While the aforementioned AR engineering applications possess tangible economic and social values, some fundamental technical challenges have to be overcome before AR can be deployed in practical outdoor applications. The difficulties are associated with two requirements: 1) maintaining a constant spatial alignment between the virtual and real entities, which is also referred as registration; and 2) creating a sustained illusion that the virtual and real entities co-exist, which is also referred to as occlusion.
Since most engineering AR applications expect to encounter registration and occlusion problems, it is reasonable to solve these challenges and build the solutions into a scalable and extensible AR computing framework that is openly accessible to the community.

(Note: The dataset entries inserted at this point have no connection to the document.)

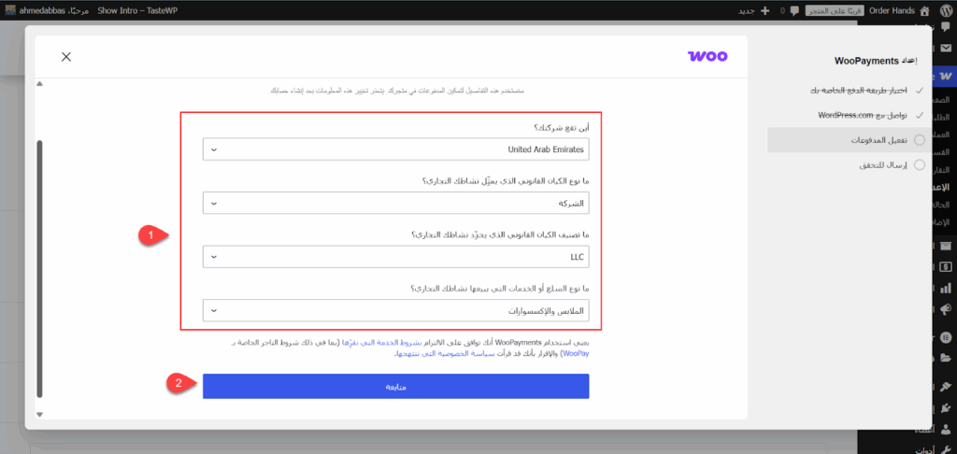Click the home icon beside Order Hands
957x454 pixels.
[924, 10]
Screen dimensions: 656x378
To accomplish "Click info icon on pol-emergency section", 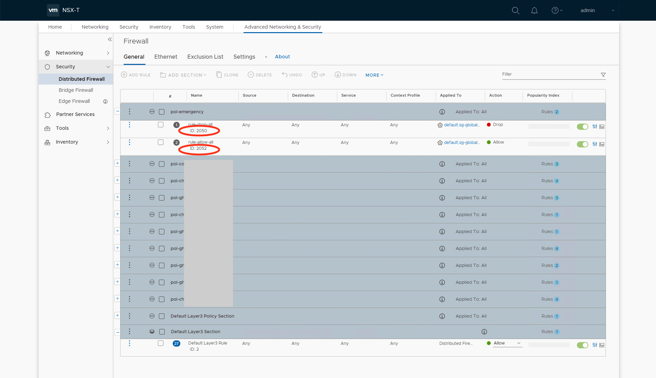I will (x=442, y=112).
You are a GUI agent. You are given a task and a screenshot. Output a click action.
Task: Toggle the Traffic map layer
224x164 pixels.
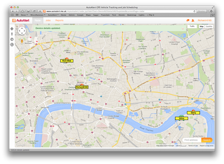coord(192,26)
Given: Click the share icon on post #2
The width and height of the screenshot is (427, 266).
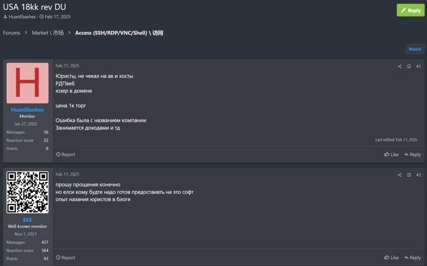Looking at the screenshot, I should (x=399, y=175).
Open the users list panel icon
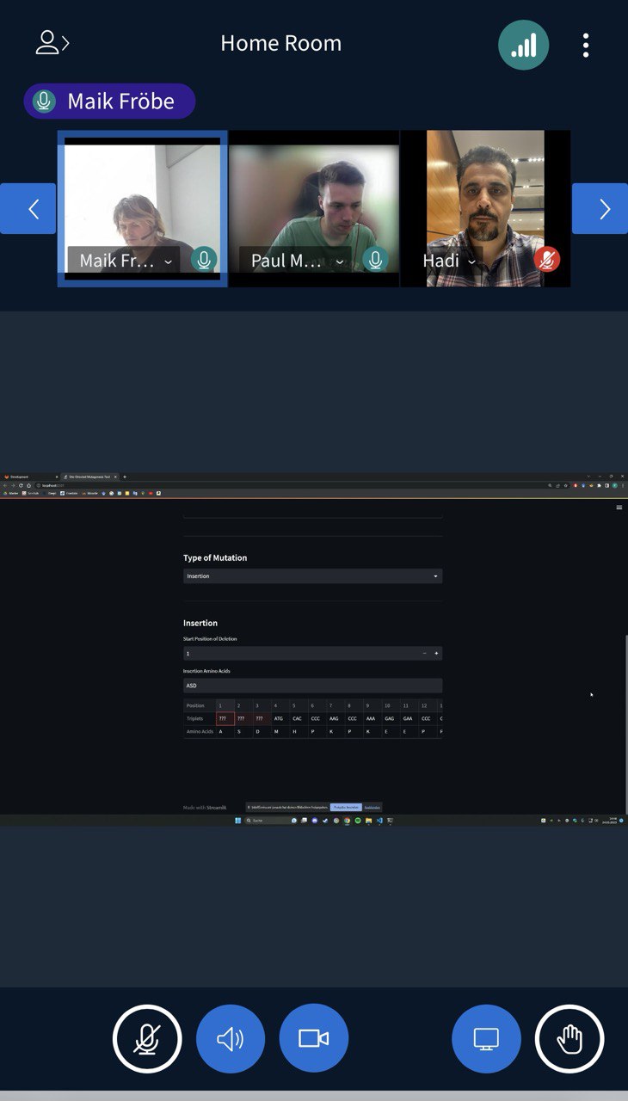 tap(52, 43)
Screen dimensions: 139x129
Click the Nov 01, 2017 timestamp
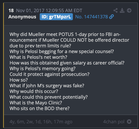[x=49, y=11]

Researchers who are interested in exploring AR for their specific application in construction or another domain can immediately have access to the core logic components without starting from scratch on developing solutions for the registration and occlusion issues. The existence of such a reusable framework can significantly shorten the lifecycle of developing AR engineering applications.
A real-time occlusion algorithm with robust depth sensing and frame buffer techniques for handling occlusion problems in ubiquitous AR applications has been presented in the paper (Dong and Kamat 2012b), and the designed software module has been built into the SMART framework. This paper primarily focuses on the fundamental challenge of achieving precise registration in AR visualizations from both the hardware and software perspectives.
Backgound: Registration challenges in unprepared environments
The fundamental challenge in Augmented Reality is the difficulty of aligning virtual objects with the real environment with the correct pose, a process which is called registration in the literature (Azuma 1997). It is difficult because the registration errors arise from both the spatial and temporal domains (Azuma 1997). In addition, different tracking technologies have their own registration error sources. This paper focuses on solving the registration challenge in an unprepared environment (i.e., outdoors, where sensor-based AR is by far the most reliable tracking method free from constraints put on the user).
Errors in the spatial domain are also referred to as static errors when neither the user nor virtual objects are in motion. The static errors of sensor-based AR include: 1) inaccuracy in the sensor measurement; 2) mechanical misalignments between sensors; and 3) an incorrect registration algorithm. The selection of high-accuracy sensors is crucial, because the errors contained in the measurement can rarely be eliminated. Rigid placement of sensors on the AR backpack and helmet is also essential; else it can further compromise the system accuracy. Some early, relatively fragile AR backpack design examples can be found in the touring machine (Feiner et al. 1997) and Tinmith-Endeavour (Piekarski et al. 2004). A more robust and ergonomic version is demonstrated by the Tinmith backpack 2006 version (Stafford et al. 2006), in which a GPS antenna and an InterSense orientation tracker are anchored on top of a helmet. However, the 50cm accuracy of its GPS receiver is not sufficient for centimeter-level-accuracy AR tasks.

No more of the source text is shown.